BOI's Richie Boucher, Kevin Murphy of IL&P and Fergus Murphy of EBS: have raised, or are planning to raise, mortgage rates while hoping their customers can pay the higer costs

If anyone wanted a seminar in how the problems of Irish banks go far beyond Nama, they need look no further than the presentation by Permanent TSB (PTSB) chief executive David Guinane delivered to the Oireachtas Joint Committee on Finance and the Public Service last Wednesday.


In the course of explaining why his bank raised rates on variable mortgages by 0.5% in July, Guinane laid out why even fairly non-Nama, conservative retail lenders like PTSB are losing money.


First they have to make extra loan-loss provisions on soured mortgages and secondly they have to pay more for the funding which supports those loans. Without improved margins, he explained, banks like PTSB would not be able to earn profits, which means eventually they will not have the money to set aside to absorb losses on loans they have already made.


Banks have to walk a fine line on this issue though because impairments and higher margins pull in opposite directions. Raising the price on your core product – in this case mortgages – makes it harder for your customers to pay for it, which can lead to higher arrears and, later, impairments and write-offs. With nearly €150bn in Irish residential mortgages alone, even relatively small levels of impairment could put balance sheets under serious strain – especially post-Nama.


Some industry sources are predicting that the banks, once they have offloaded their riskier assets to Nama and recapitalised, are preparing to raise rates en masse in the knowledge that their capital can absorb any new losses that result. Furthermore, as we approach the one-year mark from the institution of the Code on Mortgage Arrears, which stipulates a six-month grace period (12 months for AIB and Bank of Ireland) before repossession procedures can commence, the most troubled borrowers are falling out of protection.


Even without banks charging more or chasing debts more aggressively, borrowers are now coping with an enormous amount of financial stress. Tax increases over the last year have taken up to an extra €1,774 out of the average annual pay packet, while many workers have been forced to take pay cuts. Worse, unemployment has reached 12% and is on the way to peak at 14%-16%. There is simply less money around to pay back loans.


Evidence of this is beginning to appear in financial data. To take one example, a credit report two weeks ago by ratings agency Moodys showed that nearly 4% of mortgages issued by ICS Building Society, a subsidiary of Bank of Ireland (B of I), were in arrears. That means one in 25 borrowers had missed at least one payment. Many had missed more than one and 0.75% were at least a year or more behind – effectively in default.
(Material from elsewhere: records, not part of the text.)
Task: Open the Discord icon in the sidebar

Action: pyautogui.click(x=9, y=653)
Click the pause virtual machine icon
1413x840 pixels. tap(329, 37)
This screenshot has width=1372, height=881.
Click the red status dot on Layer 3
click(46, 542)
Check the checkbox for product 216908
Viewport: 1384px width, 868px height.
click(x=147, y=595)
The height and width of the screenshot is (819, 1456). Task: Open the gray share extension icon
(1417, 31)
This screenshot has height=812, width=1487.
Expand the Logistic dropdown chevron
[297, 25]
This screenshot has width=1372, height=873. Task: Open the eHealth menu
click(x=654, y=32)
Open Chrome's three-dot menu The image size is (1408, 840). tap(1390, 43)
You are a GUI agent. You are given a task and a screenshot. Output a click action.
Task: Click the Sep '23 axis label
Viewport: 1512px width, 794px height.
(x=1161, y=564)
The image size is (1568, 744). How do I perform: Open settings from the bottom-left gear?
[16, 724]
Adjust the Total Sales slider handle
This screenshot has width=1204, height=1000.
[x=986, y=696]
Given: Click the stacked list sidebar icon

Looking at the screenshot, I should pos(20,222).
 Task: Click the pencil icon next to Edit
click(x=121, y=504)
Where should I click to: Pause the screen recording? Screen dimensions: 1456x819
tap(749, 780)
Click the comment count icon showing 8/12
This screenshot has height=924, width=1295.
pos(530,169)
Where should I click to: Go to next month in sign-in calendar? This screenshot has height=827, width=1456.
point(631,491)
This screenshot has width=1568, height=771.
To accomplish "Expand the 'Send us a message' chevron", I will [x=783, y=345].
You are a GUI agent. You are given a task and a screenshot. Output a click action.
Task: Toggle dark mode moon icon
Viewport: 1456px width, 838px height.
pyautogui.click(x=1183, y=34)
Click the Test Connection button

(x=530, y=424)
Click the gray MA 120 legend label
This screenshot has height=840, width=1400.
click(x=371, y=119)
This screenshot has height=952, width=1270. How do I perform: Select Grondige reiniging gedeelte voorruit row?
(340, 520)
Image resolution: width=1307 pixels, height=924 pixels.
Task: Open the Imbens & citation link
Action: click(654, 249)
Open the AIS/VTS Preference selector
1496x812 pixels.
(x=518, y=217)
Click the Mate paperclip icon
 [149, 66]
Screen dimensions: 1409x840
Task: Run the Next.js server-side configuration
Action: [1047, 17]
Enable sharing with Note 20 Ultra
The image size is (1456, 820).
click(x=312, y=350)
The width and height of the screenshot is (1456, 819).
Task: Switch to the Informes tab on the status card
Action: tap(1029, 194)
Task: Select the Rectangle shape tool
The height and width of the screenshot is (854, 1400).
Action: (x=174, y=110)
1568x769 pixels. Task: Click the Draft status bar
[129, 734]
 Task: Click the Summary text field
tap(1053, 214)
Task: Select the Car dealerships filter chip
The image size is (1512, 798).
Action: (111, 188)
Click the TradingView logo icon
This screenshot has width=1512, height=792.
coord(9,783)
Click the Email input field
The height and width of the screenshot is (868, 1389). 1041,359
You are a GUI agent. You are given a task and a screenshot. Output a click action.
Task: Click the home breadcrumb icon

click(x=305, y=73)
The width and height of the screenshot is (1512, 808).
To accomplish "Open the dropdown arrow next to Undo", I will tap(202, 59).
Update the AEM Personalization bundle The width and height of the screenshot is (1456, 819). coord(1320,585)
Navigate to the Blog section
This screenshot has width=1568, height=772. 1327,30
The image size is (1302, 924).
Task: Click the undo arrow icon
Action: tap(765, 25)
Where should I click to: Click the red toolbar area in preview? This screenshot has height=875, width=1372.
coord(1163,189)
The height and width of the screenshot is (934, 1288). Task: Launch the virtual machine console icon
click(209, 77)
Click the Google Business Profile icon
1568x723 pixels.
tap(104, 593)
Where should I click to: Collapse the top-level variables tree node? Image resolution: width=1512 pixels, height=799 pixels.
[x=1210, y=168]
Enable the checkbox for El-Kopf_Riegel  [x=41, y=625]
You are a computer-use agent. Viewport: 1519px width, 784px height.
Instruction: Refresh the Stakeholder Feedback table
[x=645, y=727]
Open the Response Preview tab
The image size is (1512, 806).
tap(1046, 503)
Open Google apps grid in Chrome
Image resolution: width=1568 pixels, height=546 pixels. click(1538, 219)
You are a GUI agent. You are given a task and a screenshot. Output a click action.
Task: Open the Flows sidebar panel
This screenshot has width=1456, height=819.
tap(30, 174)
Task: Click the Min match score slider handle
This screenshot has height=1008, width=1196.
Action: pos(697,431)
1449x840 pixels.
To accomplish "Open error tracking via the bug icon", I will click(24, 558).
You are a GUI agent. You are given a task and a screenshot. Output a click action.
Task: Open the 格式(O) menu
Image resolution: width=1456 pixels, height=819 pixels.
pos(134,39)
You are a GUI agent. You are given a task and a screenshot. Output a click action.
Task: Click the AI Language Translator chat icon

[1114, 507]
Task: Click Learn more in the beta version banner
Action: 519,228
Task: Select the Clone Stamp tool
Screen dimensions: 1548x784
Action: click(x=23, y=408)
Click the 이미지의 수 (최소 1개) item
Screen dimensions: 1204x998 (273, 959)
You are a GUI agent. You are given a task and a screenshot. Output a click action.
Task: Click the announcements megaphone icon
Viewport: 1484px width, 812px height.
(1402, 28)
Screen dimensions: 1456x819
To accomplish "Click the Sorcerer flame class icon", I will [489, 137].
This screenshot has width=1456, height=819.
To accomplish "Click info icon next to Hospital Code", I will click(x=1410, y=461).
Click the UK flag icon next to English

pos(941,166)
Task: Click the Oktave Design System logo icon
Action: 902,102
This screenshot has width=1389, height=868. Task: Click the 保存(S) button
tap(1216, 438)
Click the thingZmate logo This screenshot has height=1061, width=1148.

Mortgage-industry sources say ICS and B of I have had virtually identical lending criteria for years. So the read across to the parent bank is significant, not least because it has €28bn in Irish residential mortgages and €59bn in total. In fact, B of I's end-of-year figures from March show 4.7% of its mortgages were past due. According to a recent trading statement by chief executive Richie Boucher, its bad-loan numbers will be getting worse in the months to come.


This worsening arrears and impairments profile, which is affecting all banks, is occurring in an environment where interest rates have been falling. Starting last October the European Central Bank instituted a series of cuts to the base borrowing rate totalling 2.75%. The domestic banks passed on the cuts and mortgage payments for borrowers on variable rates and trackers fell by hundreds of euro on average, mitigating the effects of the recession somewhat.


But now those same banks are indicating that lending rates are unsustainable and will have to rise. Permanent TSB has already put up prices by 0.5% on its 72,000 variable-rate customers. EBS chief executive Fergus Murphy has made no secret of his expectation of price hikes. There is, in fact, a consensus across the financial industry that the banks cannot afford low mortgage rates any more.


So two things are happening to borrowers: arrears are going up and banks are planning to raise rates on mortgages. But the banks are between a rock and a hard place, too. As PTSB's Guinane pointed out to the finance committee, banks are losing money because impairments are rising and the cost of getting money into the bank is unusually high. So the banks have to walk a delicate tightrope: keep rates too low and lose money on margin; push rates too high and lose money on higher impairments.


The key to all this, analysts say, is unemployment. The higher it goes and the longer it stays high, the worse mortgage arrears will get. PTSB suggested in its interim results last month that "through the cycle" losses could reach 1.6%.


In the meantime, banks are restructuring loans by extending terms to reduce payments or switching borrowers to interest-only. The Irish Banking Federation has even been proactive in aggreeing a new protocol with Mabs, effective this week, to formalise a loan work-out process. This has the benefit of limiting provisions in the short term, but it risks creating large numbers of 'zombie mortgages' which are technically performing, but not really paying off.


Ultimately, like the problems with bad loans to broke developers, the coming mortgage difficulties will have to become a policy issue. The social consequences of huge debt and negative equity will make it politically necessary to do something to save borrowers. Otherwise, sooner or later, the strapped banks could reach the limits of forbearance.